The challenges we face today are highly complex in nature and do not fall in line with a single discipline, said Dr. Mitch Nikolich, director of Defense Research and Engineering for Research and Technology. The MURIs tackle these complexities by supporting teams whose members have diverse sets of scientific expertise as well as creativity—and novel approaches in solving problems. It’s a program that remains a cornerstone of the DoDs legacy of scientific impact, according to a DoD news release.
The highly competitive MURI program complements the department’s single-investigator basic research grants and has made immense contributions to both defense and society at large, DoD said. For example, a 1987 MURI-funded team exhibited the first demonstration of self-assembled materials and micro-contact printing. These demonstrations provided a vital foundational framework in nanosciences that had transformative effects on fields including microfluidics, novel sensors, diagnostics and electronics. Other successful projects include: nanostructured materials to achieve new materials properties for phototronics applications, advances in computer vision systems, and new pathways optoelectronics with micro-optics and micromechanical subsystems.

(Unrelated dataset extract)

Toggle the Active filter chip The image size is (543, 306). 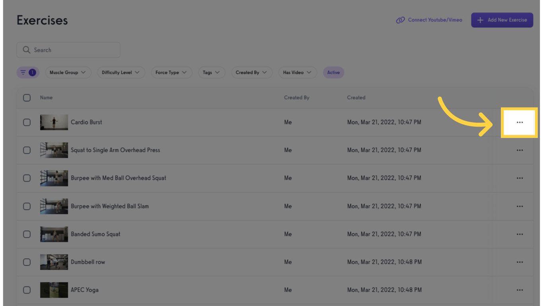pyautogui.click(x=333, y=73)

DoD said for the fiscal 2019 competition, the Army Research Office, the Air Force Office of Scientific Research and the Office of Naval Research solicited proposals in 24 areas vital to the Defense Department and the military services. From a merit-based review of the 295 proposals received, a panel of experts narrowed the proposals to a subset from which the 24 final awards were selected. Awards of about $1.5 million per year for three to five years will be provided to these teams located across 73 U.S. academic institutions, subject to satisfactory research progress and the availability of funds.